Ciò detto, va tenuto presente che, in caso di separazione consensuale o divorzio congiunto, il provvedimento incide sul vincolo matrimoniale ma, sull’accordo tra i coniugi, realizza – in funzione di tutela dei diritti indisponibili del soggetto più debole e dei figli – un controllo solo esterno, attesa la natura negoziale dello stesso accordo, da affermarsi in ragione dell’ormai avvenuto superamento della concezione che ritiene la preminenza di un interesse, superiore e trascendente, della famiglia rispetto alla somma di quelli, coordinati e collegati, dei singoli componenti. Ne consegue che i coniugi possono concordare, con il limite del rispetto dei diritti indisponibili, non solo gli aspetti patrimoniali, ma anche quelli personali della vita familiare, quali, in particolare, l’affidamento dei figli e le modalità di visita dei genitori.
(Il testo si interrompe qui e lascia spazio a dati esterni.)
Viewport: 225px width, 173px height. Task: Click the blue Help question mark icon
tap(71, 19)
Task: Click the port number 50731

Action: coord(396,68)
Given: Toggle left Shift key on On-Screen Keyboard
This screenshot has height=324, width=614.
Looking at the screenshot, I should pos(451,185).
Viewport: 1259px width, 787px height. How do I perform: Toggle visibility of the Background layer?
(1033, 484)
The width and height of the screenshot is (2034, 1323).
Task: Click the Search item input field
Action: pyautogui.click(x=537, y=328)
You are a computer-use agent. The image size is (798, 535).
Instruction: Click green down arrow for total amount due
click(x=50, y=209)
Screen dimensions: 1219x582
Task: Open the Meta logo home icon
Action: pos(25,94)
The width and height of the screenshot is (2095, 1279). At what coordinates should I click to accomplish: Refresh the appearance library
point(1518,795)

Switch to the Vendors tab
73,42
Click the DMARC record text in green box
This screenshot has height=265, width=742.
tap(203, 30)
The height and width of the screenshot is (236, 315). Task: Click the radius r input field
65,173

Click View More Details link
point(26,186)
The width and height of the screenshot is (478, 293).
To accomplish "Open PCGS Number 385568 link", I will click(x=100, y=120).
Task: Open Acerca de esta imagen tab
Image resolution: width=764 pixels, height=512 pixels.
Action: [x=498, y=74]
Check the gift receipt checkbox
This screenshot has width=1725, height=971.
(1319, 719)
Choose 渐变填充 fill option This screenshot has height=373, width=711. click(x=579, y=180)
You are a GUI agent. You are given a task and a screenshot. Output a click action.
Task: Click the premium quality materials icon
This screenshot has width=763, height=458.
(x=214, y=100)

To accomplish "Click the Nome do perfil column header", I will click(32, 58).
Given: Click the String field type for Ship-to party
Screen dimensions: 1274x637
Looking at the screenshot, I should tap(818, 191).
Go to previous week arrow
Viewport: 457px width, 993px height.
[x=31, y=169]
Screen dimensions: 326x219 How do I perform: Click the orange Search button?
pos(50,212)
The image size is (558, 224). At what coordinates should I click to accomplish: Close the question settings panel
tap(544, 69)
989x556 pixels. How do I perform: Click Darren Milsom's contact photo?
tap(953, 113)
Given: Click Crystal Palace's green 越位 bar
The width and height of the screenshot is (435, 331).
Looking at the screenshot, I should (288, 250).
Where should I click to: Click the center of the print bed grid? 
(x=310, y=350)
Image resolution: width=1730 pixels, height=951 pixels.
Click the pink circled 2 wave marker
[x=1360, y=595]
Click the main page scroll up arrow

La scrittura in parola risulta perfettamente lecita, secondo i magistrati, poiché prevede un riconoscimento di debito in favore della moglie, a fronte dell’apporto finanziario da lei fornito per il restauro dell’immobile di proprietà del marito e per l’acquisto del mobilio e di beni mobili registrati, ma riconosce anche al marito un’imbarcazione, un motociclo, l’arredamento della casa familiare nonché una somma di denaro, regolamentando in modo libero, ragionato ed equilibrato l’assetto patrimoniale dei coniugi in caso di scioglimento della comunione legale.
Codice Civile alla mano, poi, è nullo il contratto al quale è apposta una condizione, sospensiva o risolutiva, contraria a norme imperative, all’ordine pubblico o al buon costume. Tale ipotesi non ricorre, però, in questa vicenda, in quanto la condizione sospensiva, precisano i giudici, è certamente lecita. Infatti, pur essendo pacifico che la consegna o un prestito di denaro tra coniugi avviene generalmente nella riservatezza della vita familiare, non c’è nessuna norma imperativa che impedisca ai coniugi, prima o durante il matrimonio, di riconoscere l’esistenza di un debito verso l’altro e di subordinarne la restituzione all’evento, futuro ed incerto, della separazione coniugale.